It's a steal at $50.


----------



## Oughtsix (Mar 9, 2015)

You did great for $50. It might not be the highest end 6" jointer ever made but jointers are not that complex and don't need to be uber fancy to get the job done. I have done a LOT of jointing on a similar 6" jointer before I inherited my fathers 8" jointer. Your jointer beats the heck out of the little 4" jointer I started with!


----------



## dmiller226 (Oct 12, 2015)

OK guy I recently picked up the same jointer for a decent price. I got around to testing it out this past weekend and the tables are out. Well at least one is sloping. From looking around I'm not seeing a way to shim the out feed table to be parallel with the in feed table. Am I out of luck on this one?
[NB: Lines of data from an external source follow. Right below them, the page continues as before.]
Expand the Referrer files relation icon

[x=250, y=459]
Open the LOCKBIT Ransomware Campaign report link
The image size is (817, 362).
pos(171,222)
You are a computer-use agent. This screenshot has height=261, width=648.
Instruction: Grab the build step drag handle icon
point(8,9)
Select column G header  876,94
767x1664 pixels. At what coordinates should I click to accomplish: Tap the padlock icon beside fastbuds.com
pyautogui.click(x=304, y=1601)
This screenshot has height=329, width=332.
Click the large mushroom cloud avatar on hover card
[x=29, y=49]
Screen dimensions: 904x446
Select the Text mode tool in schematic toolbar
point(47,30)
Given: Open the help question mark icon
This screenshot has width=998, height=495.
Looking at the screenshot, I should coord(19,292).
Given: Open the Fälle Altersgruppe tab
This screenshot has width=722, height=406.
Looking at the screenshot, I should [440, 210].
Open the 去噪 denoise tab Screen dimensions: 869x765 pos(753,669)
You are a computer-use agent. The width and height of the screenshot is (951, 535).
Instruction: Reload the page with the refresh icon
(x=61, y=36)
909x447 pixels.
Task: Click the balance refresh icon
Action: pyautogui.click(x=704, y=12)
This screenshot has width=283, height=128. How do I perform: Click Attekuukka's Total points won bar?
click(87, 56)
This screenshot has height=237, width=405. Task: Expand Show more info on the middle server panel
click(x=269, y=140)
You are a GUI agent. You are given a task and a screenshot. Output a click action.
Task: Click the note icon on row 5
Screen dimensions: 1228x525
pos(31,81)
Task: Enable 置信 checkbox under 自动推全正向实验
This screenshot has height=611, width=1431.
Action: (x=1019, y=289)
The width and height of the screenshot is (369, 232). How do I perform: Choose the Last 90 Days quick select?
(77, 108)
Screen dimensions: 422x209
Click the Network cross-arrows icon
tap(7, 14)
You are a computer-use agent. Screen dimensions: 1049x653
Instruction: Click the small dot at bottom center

Any direction / guidance would be a big help.

Thank in advance.


----------



## monster1971 (Sep 3, 2015)

You cleaned it up nice. I would be all over it for $50 if I saw it on CL. Excellent purchase.


----------



## bigblockyeti (Sep 9, 2013)

I've spent more and gotten less. Fixing the fence as mentioned with some kind of extrusion should be top priority. Based on what you've stated the majority of your work entails, it should work out fine for you. I would clean up the top a little to keep it from getting any crud on your in-progress work, beyond that the best way to keep the table cleaned up is to use it frequently.


----------



## bonesbr549 (Jan 1, 2010)

Well if you get it workin, and it will do it for you then yea, it was a good deal. I bought one new, and that fence is a piece of crap. I tried to make it work for years and it never did cut right. I finally gave it to my brother, for free and he worked with it for a while, but it's really limited. Good luck maybe you can restore it and make a buck on it.


----------



## dhazelton (Feb 11, 2012)

What someone said - put a piece of nice straight hardwood against that fence and just use it. A Harbor Freight stand is 30 bucks or so, so you got the jointer for 20.


----------



## TheFridge (May 1, 2014)

> OK guy I recently picked up the same jointer for a decent price. I got around to testing it out this past weekend and the tables are out. Well at least one is sloping. From looking around I m not seeing a way to shim the out feed table to be parallel with the in feed table. Am I out of luck on this one?
> 
> Any direction / guidance would be a big help.
> 
> ...


You're gonna have to shim the infeed


----------



## bobasaurus (Sep 6, 2009)

I have that jointer. It works okay, though is tricky to set the knives. The fence is a little tricky to adjust, but once it's set I don't move it unless serious adjustment is needed.


----------



## roderick (Jul 16, 2013)

How much do you dilute the phosphoric acid? Or is there a dilute version of Naval Jelly? I'm 87 and still learning.


----------



## DalyArcher (May 3, 2015)

look at this way, you have one more jointer than I have. For small cabinet doors, boxes, etc it should work great. 50 bucks isn't a hefty bill and I think for what you got there, money well spent. Enjoy!


----------



## SandyM (May 29, 2018)

I bought this same model jointer about five years ago, as part of a package deal from someone who was getting rid of all of his tools. I'd agree with much of what has been said - fence is substandard, non adjustable outfeed table isn't a big problem. 
But having used it a bunch since then, I have to say I'm pretty impressed with it. It makes boards straight and square; I've had no trouble face planing cherry planks that are five inches or so wide. So, for $50, I'd say you got a good deal. 
I'm getting ready to sell mine, since my situation has changed and I'll be reunited with my Powermatic. I'll definitely be asking more than $50 when I do sell it.


----------



## DBDesigns (May 29, 2018)

The bent fence shouldn't be a big deal until you try to joint a bevel. I would consider adding a removable fence face for bevels. (as long as it's perpendicular to the table it will still function.) It might be possible to flatten the fence in a machine shop with a surface grinder but I think that is probably overkill. Also, a jointer is not the first tool I would use for bevels anyway. I would use a tablesaw, bandsaw, router table, shaper, or even hand tools first.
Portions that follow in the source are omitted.